# Exercise prompt:
Go over the entries and report the lines where the word "computer" occurs.

# Provided data:

════

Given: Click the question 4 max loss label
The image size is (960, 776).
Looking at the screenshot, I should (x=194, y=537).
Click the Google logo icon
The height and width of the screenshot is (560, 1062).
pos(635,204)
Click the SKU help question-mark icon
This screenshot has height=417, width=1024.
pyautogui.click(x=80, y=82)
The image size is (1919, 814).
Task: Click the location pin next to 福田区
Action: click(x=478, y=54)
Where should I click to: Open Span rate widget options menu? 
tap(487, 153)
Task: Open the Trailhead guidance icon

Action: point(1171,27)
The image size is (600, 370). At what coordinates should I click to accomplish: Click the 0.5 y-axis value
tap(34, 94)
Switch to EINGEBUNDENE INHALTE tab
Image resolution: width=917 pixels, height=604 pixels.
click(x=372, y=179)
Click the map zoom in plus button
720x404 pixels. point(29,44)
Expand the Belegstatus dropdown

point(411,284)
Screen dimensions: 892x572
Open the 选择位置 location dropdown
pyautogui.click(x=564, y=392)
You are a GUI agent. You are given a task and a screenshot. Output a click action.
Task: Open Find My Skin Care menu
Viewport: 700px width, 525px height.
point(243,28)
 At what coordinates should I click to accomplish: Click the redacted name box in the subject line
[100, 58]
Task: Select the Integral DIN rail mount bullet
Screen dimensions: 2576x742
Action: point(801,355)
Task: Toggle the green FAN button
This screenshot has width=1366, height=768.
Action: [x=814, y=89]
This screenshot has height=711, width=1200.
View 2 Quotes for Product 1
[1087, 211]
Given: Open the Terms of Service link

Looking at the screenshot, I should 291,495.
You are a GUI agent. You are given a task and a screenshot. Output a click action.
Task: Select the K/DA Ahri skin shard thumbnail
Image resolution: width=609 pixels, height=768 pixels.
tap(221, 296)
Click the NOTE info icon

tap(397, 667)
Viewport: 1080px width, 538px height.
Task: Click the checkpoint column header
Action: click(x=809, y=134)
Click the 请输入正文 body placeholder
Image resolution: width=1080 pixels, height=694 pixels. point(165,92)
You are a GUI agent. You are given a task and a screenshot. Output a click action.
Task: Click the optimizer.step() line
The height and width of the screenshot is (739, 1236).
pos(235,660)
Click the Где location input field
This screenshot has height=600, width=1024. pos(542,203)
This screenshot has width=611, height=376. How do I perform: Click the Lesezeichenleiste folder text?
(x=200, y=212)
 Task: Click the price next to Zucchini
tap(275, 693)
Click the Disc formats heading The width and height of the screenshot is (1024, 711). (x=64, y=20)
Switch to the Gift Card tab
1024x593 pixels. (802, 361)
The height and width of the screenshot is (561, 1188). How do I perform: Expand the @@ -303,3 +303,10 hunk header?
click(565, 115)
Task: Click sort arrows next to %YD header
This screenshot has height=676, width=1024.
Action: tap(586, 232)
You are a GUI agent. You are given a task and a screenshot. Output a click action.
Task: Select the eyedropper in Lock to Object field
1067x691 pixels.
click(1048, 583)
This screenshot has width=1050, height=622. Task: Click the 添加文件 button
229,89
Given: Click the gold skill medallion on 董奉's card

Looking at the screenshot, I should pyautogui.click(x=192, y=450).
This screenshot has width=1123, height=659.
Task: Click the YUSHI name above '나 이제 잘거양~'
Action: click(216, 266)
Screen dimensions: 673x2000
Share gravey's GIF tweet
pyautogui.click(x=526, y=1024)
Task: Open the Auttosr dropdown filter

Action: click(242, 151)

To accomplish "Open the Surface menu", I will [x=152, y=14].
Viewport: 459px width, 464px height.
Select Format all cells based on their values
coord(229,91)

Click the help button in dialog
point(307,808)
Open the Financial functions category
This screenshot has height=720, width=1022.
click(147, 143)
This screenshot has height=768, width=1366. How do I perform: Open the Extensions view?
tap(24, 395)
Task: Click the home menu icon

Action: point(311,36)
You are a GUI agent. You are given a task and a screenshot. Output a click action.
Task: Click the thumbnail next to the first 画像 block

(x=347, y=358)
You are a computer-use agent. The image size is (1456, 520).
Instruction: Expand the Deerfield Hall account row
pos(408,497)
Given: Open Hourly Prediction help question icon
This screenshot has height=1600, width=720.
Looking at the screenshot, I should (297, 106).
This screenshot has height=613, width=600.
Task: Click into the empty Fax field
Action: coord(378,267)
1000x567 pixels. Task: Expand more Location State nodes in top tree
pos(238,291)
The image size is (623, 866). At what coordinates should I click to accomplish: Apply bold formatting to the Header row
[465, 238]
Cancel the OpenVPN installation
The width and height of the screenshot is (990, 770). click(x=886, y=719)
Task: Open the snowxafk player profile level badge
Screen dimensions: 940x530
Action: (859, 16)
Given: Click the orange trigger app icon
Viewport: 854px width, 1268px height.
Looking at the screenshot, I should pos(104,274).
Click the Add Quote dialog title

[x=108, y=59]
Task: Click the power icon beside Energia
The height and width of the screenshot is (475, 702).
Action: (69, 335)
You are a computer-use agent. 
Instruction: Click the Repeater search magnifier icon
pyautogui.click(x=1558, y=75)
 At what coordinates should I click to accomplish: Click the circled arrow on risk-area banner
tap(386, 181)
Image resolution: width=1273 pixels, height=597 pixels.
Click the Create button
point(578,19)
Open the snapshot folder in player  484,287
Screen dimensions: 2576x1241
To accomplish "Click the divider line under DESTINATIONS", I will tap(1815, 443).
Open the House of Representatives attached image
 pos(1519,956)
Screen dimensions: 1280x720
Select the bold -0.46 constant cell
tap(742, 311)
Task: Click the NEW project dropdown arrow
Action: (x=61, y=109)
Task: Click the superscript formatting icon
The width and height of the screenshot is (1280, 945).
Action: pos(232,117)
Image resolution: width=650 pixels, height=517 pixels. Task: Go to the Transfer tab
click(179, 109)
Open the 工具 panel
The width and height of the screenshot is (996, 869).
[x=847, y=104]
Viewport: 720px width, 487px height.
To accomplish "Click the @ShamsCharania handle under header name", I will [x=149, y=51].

════

# Task response:
You are a computer-use agent. The image size is (1456, 520).
You are a computer-use agent. 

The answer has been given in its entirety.